I personally am not interested in how individuals deal with emotions or how much we "think" individuals deal with them. I am interested in the long term benefit of the child and of the political and legal shit-storm that is brewing around it.
Why does it explain a lot? Because I have done psychology in relation to family, I have done the whole nature vs nurture argument. Hell, I spent an entire year writing about how the way you are brought up affects your adult life.
The part that I THOROUGHLY like though, is when you say "The fact that the child may recognise these adoptive parents as her true parents is a lie...", which is confusing in the first place unless you know the child first hand. But then you also go on to state that you are not an expert in child psychology. I think if you do not know the child first hand, it does not make you capable of commenting on the child'd mental state or what she thinks.

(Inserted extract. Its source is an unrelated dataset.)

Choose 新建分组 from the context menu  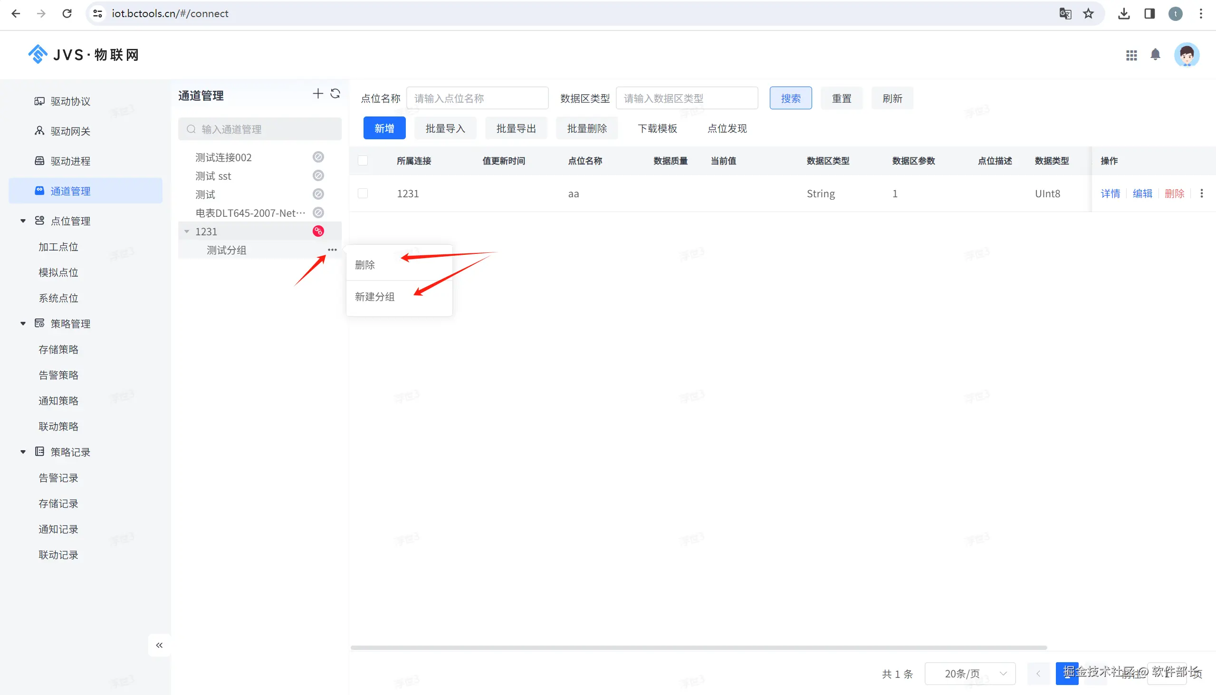374,297
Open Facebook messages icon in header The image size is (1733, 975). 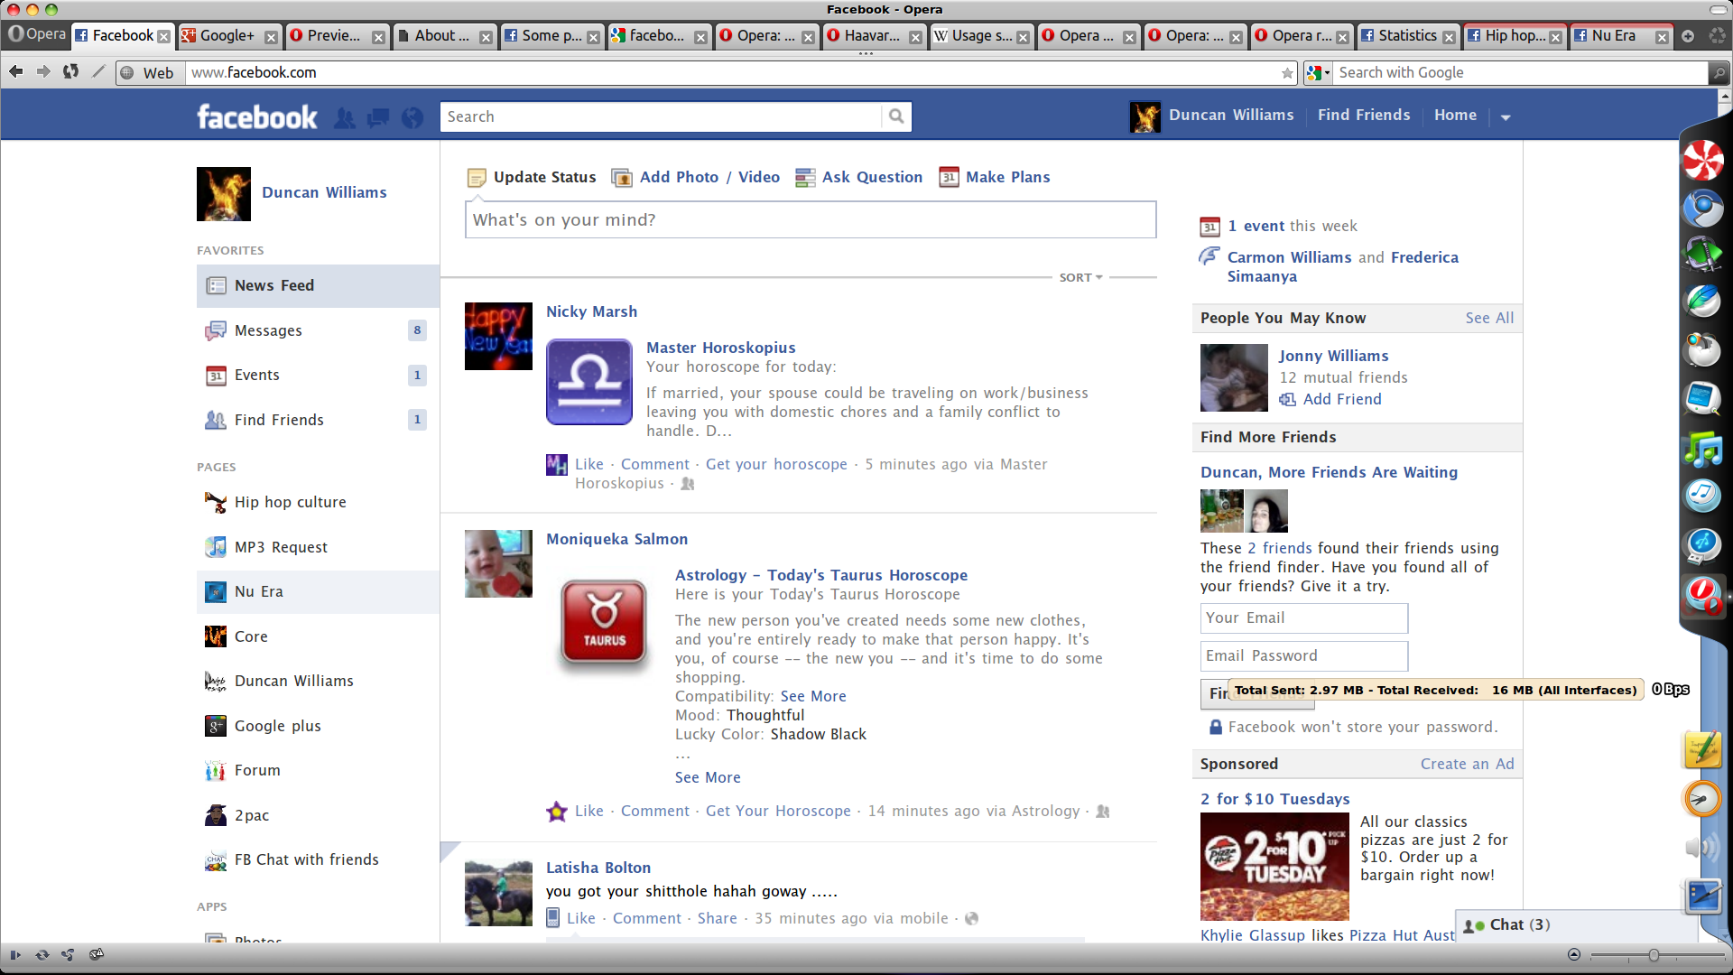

And, I am not saying that a 14 year old would not be affected..... I am not saying that at all.
What I AM saying though, is that it would affect the 7 year old for a longer amount of time.
Why? Because they would not have understood what was going on, they wouldn't understand why, they wouldn't understand who they are being given too.
The only reason it would not affect a 14 year old as badly is because at that point they have the capability of completely understanding what is going on. That doesn't mean they will be like "alright, fuck it, let's go" like you seem to think I meant. They will react, badly.
However, it will not affect them as further until their adult life as it would with a 7 year old child.
No matter how much I say "she will be upset"? What is wrong with you?
Mental stress and issues are not just someone "being upset". Mental stress can affect someone to the point of where they do not even leave a room. They completely stop any daily routine what so over. Hell, they can stop eating.
And I am sorry, I really am. You can not care how people deal with emotions all you like. You can sit in the corner doing everything with a cold expression like your having a colonoscopy for all I care. But having the supposed "best long term" interests for the child involves mental and emotional factors. I think based on the fact that you do not care about how people deal with emotions, and that a factor of this solution is based on the emotional and mental level, you are nowhere near qualified to provide an answer to this situation.
You know, because being deported with no idea where your other family is sooo much better. /sarcasm
emotion and mental health is all well and good, but that doesn't mean much in the eyes of the law. If she stays there, she WILL have issues later in life. Considering she needs to magically find a way to get every document, she would wish she was killed when that woman abducted her.
Legality and paperwork is tantamount to a life. She may be happy having a "family" but she wont be able to go to elementary school (needs birth certificate) because her paperwork were forgeries. Since Guatemala nullified her adoption, they have no legal standing to get a birth certificate.
Basically, she wont be employable in ANY job, not even Mcdonalds.
Sending her back to Guatemala is better than having her without an education, and on the street.
I am only speaking from a psychologists or social workers point of view, because that is what all of my university study has been based on.
I am interested in hearing the points of view from say, a lawyer (to do with citizenship, etc) and possibly a department worker (not sure which department, I live in Australia so it'll be different for us).
The only reason I am responding like I am earlier is because people assume that they know what is mentally best for the child, while apparently completely disregarding the mentality aspect.
Sorry if I sounded rude or condescending.